(What to do):
Exactly the lines from the start of the entries through the line with "1478x688 pixels." are required in the output, with no pictures among them.

Pixel coordinate grounding data
========

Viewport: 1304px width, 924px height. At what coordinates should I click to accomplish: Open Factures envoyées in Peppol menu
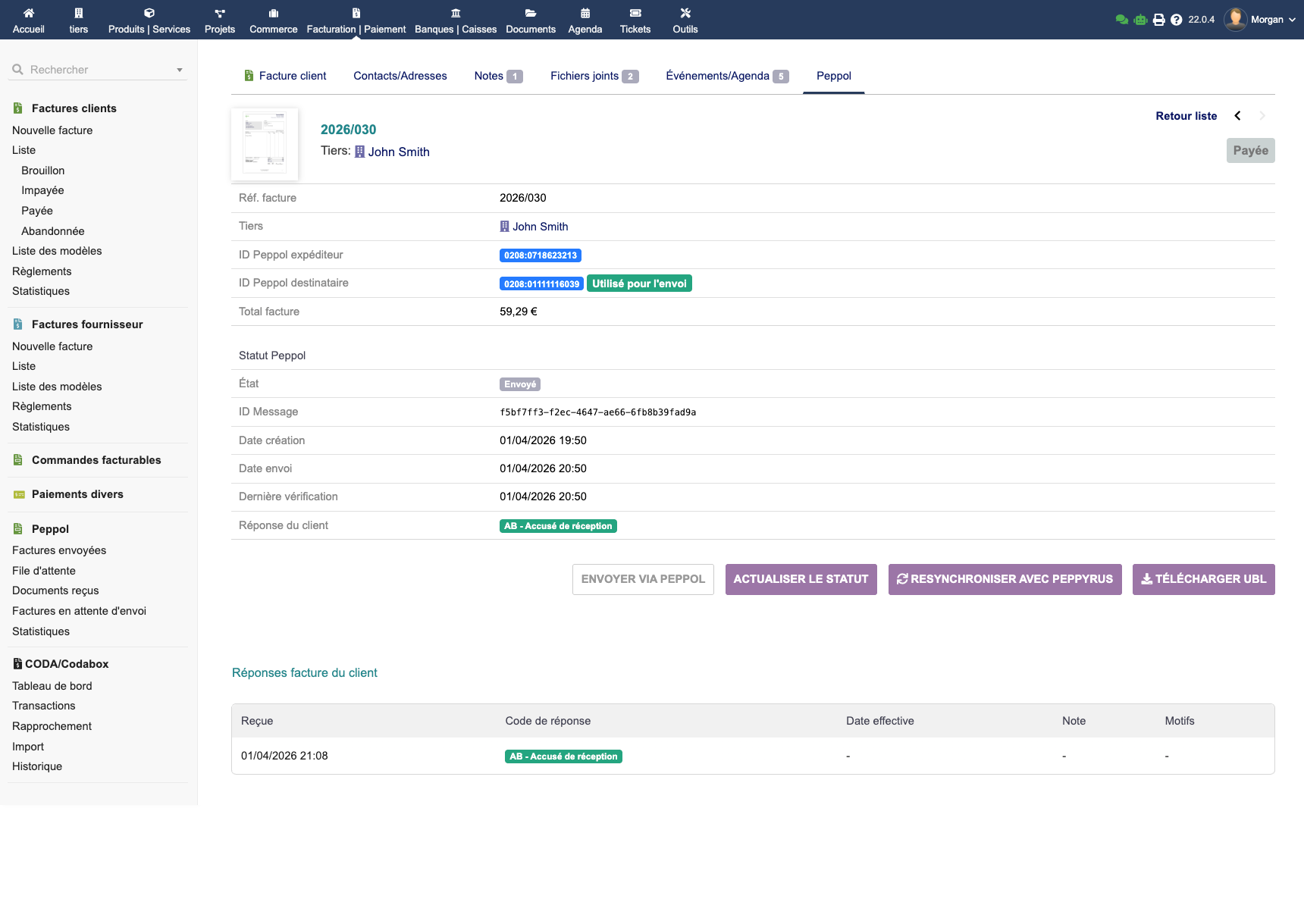(x=59, y=550)
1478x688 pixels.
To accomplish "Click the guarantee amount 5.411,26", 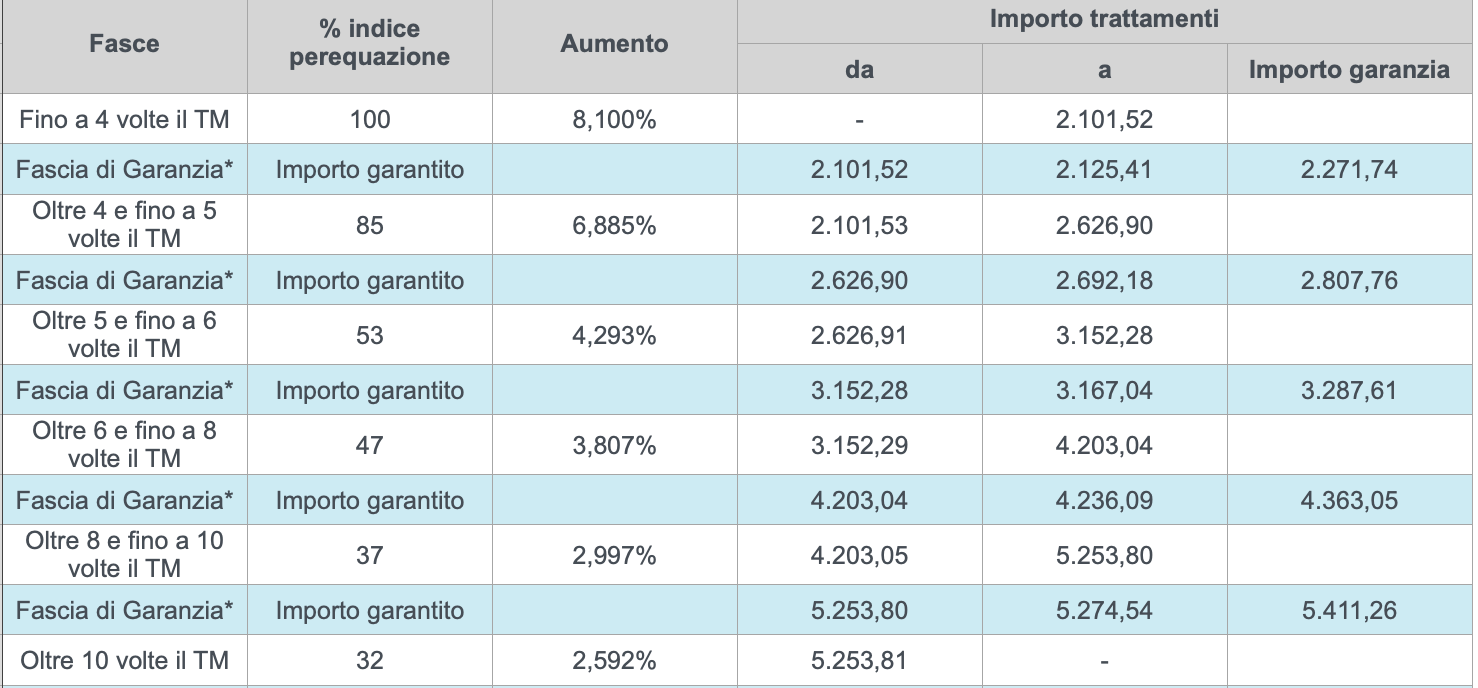I will [1349, 610].
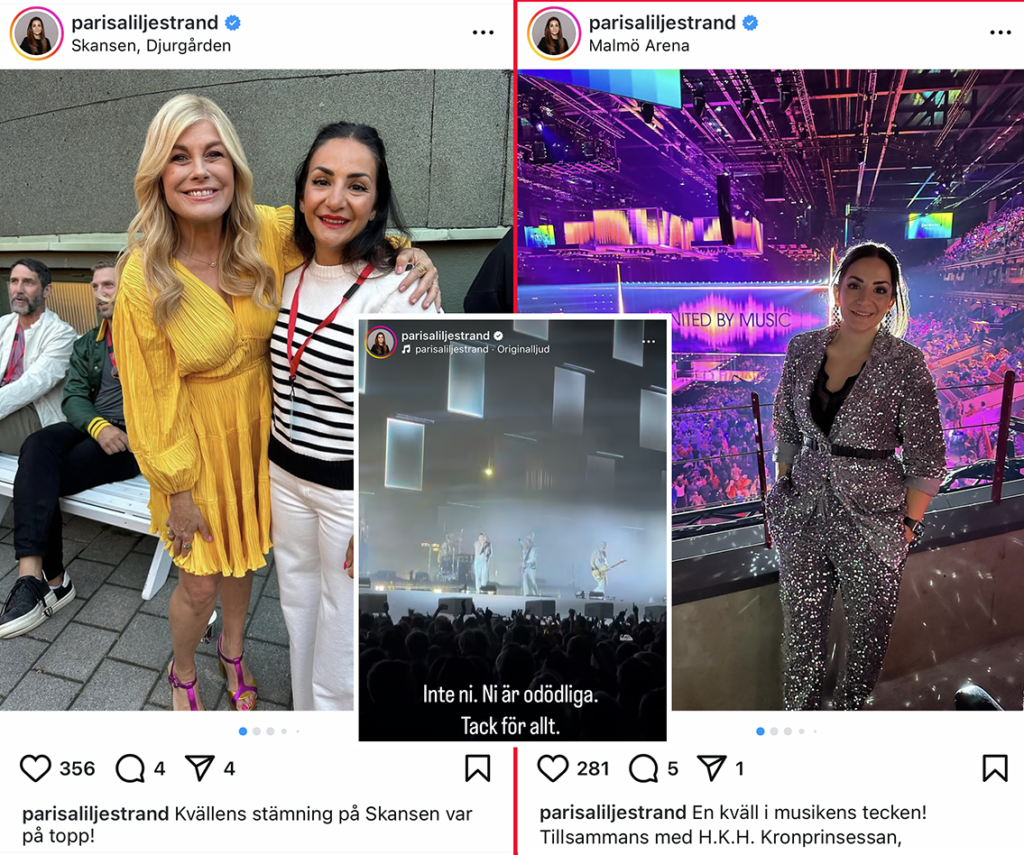Like the Malmö Arena post
This screenshot has width=1024, height=855.
552,768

========

(Output of the exercise):
Viewport: 1304px width, 924px height. At what coordinates should I click to accomplish: Open Factures envoyées in Peppol menu
(x=59, y=550)
1478x688 pixels.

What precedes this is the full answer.